=== What you need to do ===
One range is to be output from the listing below, exactly as written: the line with "Given: Click the" to the line with "The width and", both kept.
BEGIN Working data
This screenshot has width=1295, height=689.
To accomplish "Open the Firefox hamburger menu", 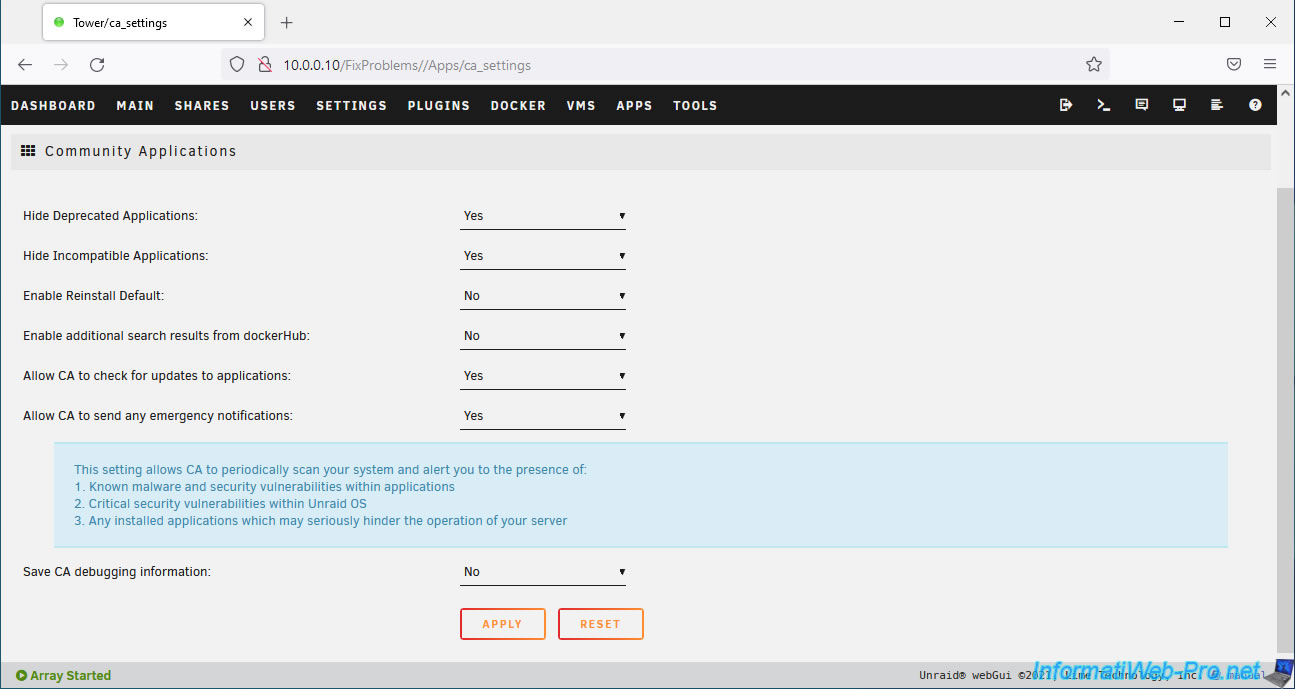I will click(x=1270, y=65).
END Working data
BEGIN Working data
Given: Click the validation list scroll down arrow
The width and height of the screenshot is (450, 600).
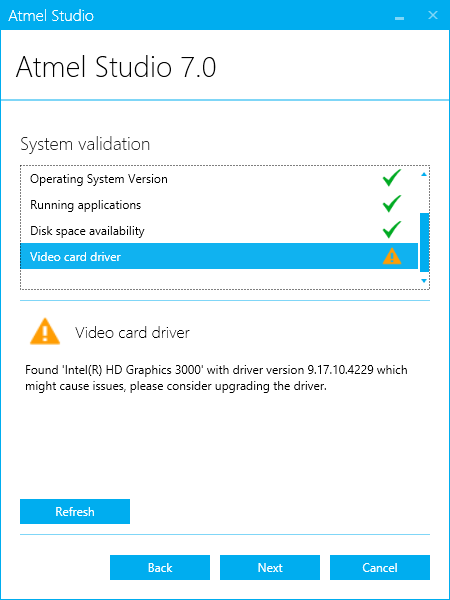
END Working data
BEGIN Working data
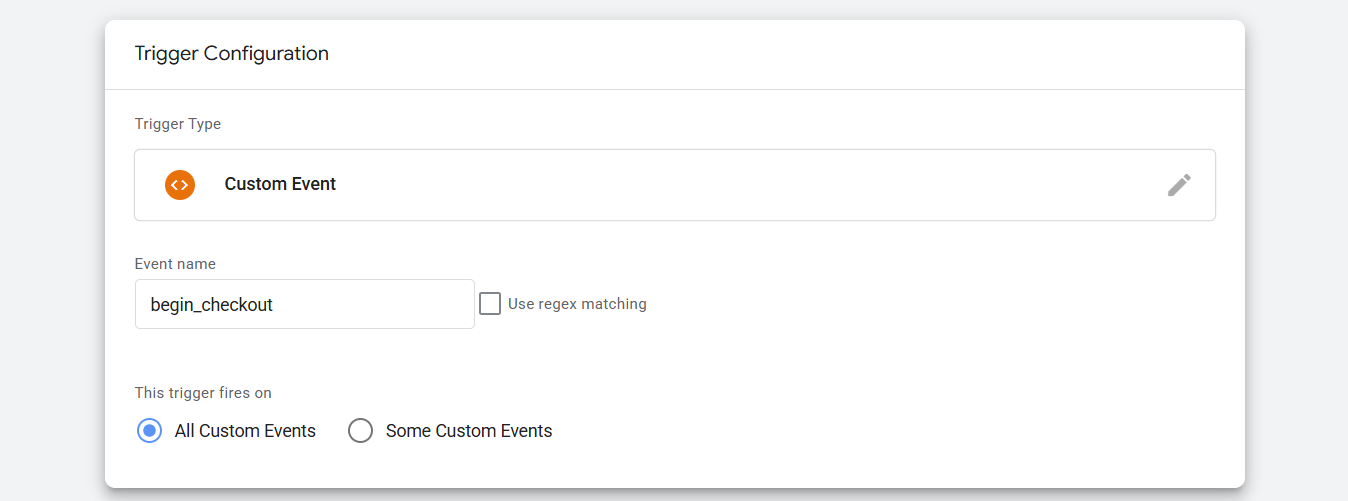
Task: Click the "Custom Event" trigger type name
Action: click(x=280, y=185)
END Working data
=== Output ===
Given: Click the validation list scroll down arrow
The width and height of the screenshot is (450, 600).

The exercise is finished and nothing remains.